Le portrait des gens qui sont victimes de séquelles à long terme de la COVID se précise, mais les causes restent tout autant nébuleuses. Les jeunes adultes semblent plus nombreux à avoir encore des symptômes cinq semaines après un diagnostic positif, selon des chiffres britanniques.

On regroupe sous l’expression « longue COVID » (en anglais, (long COVID) tous les symptômes qui persistent pendant des semaines, voire des mois. De la fatigue extrême jusqu’à des difficultés respiratoires ou cardiaques en passant par une perte de goût. Bien qu’on ait souvent associé ces mots à ceux qui ont des séquelles après une hospitalisation, voire après être passés par les soins intensifs, il englobe tous les symptômes persistants chez tous ceux qui ont été diagnostiqués comme ayant été infectés par le coronavirus.

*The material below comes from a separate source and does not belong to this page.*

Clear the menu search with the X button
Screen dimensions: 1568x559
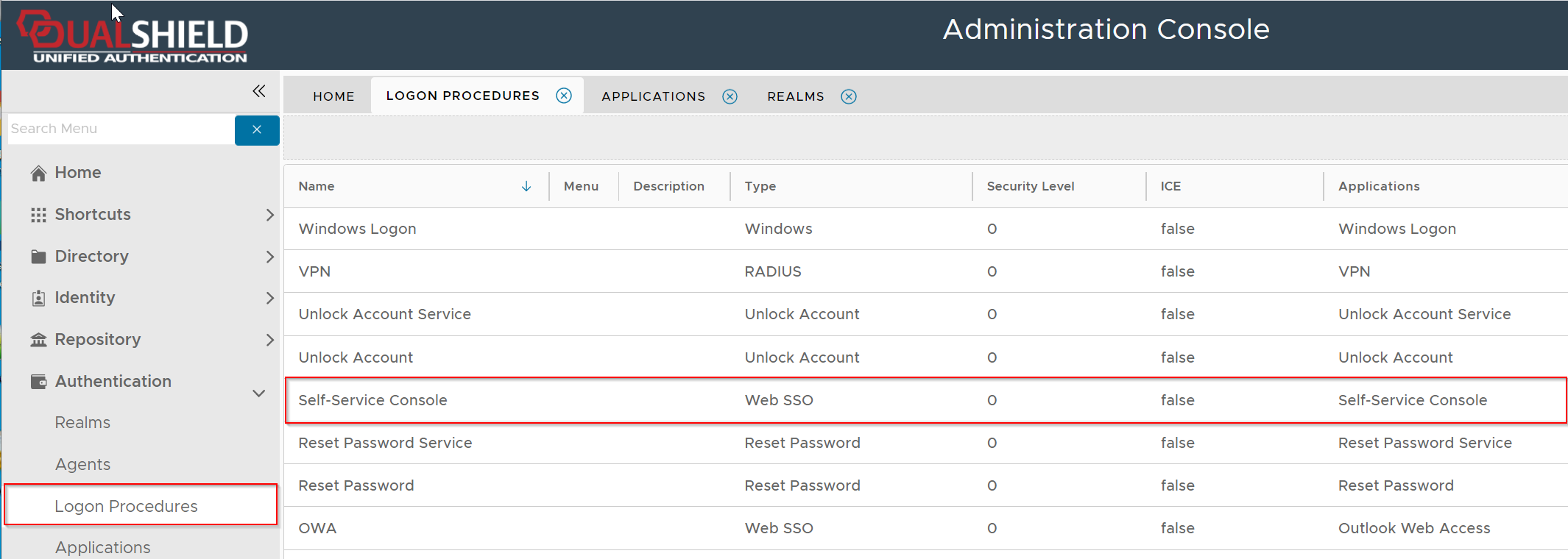coord(257,129)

Or, selon la mise à jour publiée le 21 janvier par le Bureau national des statistiques du gouvernement britannique, pas moins de de 25 à 27% des 25-34 ans et des 35-49 ans ont toujours des symptômes, cinq semaines après un test positif. Contre 18% chez les plus de 70 ans.

Ils sont également moins nombreux chez les 17-24 ans (17%) et chez les adolescents. La proportion n’est pas significativement différente entre les hommes (21%) et les femmes (24%). Comme il s’agit d’enquêtes menées sur des échantillons de gens qui avaient eu un diagnostic positif de COVID, cela inclut ceux qui étaient asymptomatiques.

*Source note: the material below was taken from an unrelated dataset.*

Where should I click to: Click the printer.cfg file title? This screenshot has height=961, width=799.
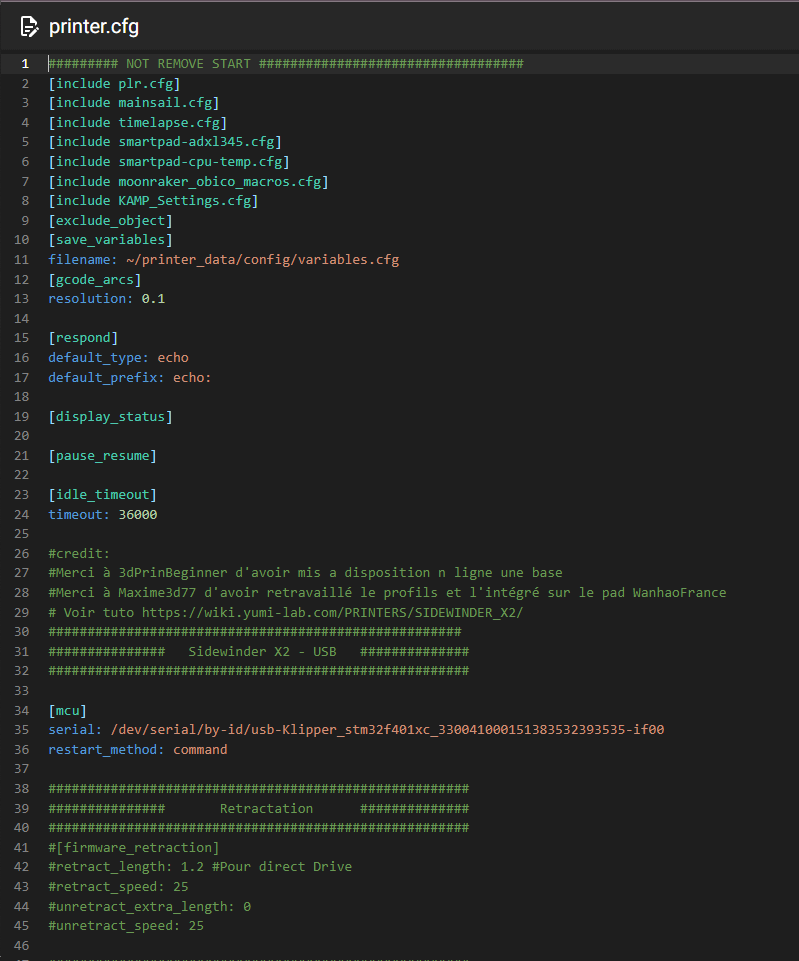[94, 26]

La semaine dernière encore, la responsable de l’équipe clinique de lutte contre la COVID au sein de l’Organisation mondiale de la santé (OMS), Janet Diaz, en appelait à un effort pour résoudre le mystère de cette « longue COVID » qui continue de confondre les médecins. Une manifestation du fait qu’il est longtemps passé sous les écrans radar est que ce syndrome n’a pas encore de nom officiel: on parle tantôt de « COVID-19 de longue durée », de « COVID au long cours » ou de « symdrome post-COVID-19 ». Un séminaire organisé par l’OMS le 9 février pourrait servir, entre autres choses, à lui donner un nom.